La controverse autour de la dette publique sénégalaise s’intensifie. Le 19 juin, Amadou Ba, membre de Pastef, a publié une réaction virale sur les réseaux sociaux, critiquant vivement des médias qui, selon lui, refusent de reconnaître l’existence d’une dette cachée.
Il s’appuie sur le rapport de la Cour des comptes, qui mentionne une « importante dette bancaire contractée hors circuit budgétaire », non enregistrée dans les comptes officiels de la Direction de la dette publique. Pour lui, des engagements pris sans feu vert parlementaire et absents des registres officiels sont par définition une dette cachée, et pourraient même être qualifiés de « dette odieuse », car contractés sans l’accord des élus du peuple.
Amadou Ba reproche à certains analystes de confondre dette cachée et dette odieuse. Il précise que la première est une dette réelle non déclarée, tandis que la seconde est contractée sans consentement populaire ou institutionnel, comme l’ont établi les travaux du juriste Alexander Nahum Sack. Il estime que le vrai débat ne porte pas sur l’existence de la dette, mais sur les voies juridiques pour la contester ou en demander l’annulation.

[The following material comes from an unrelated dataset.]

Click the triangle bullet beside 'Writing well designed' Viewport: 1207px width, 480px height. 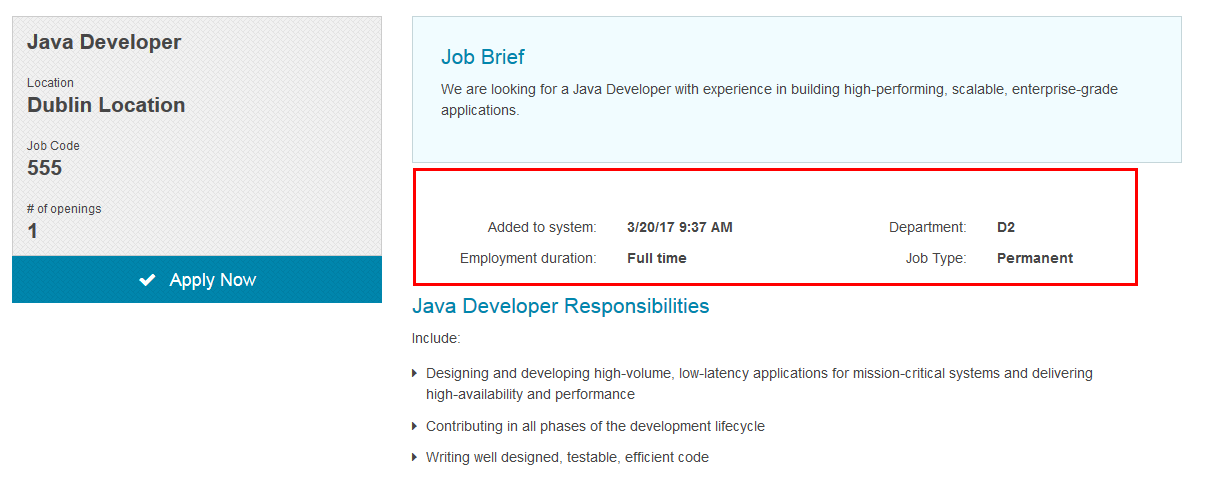415,457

Revenant sur une interview du Premier ministre Ousmane Sonko accordée à des médias étrangers, il affirme que ses propos ont été décontextualisés. Selon lui, nier ces engagements reviendrait à ignorer les conclusions de la Cour des comptes, qui a mis en évidence des tirages sur ressources extérieures supérieurs aux montants déclarés et un encours de la dette plus élevé que celui des documents de reddition. Lactuacho a repris cette analyse, soulignant l’importance de ces écarts dans le débat public.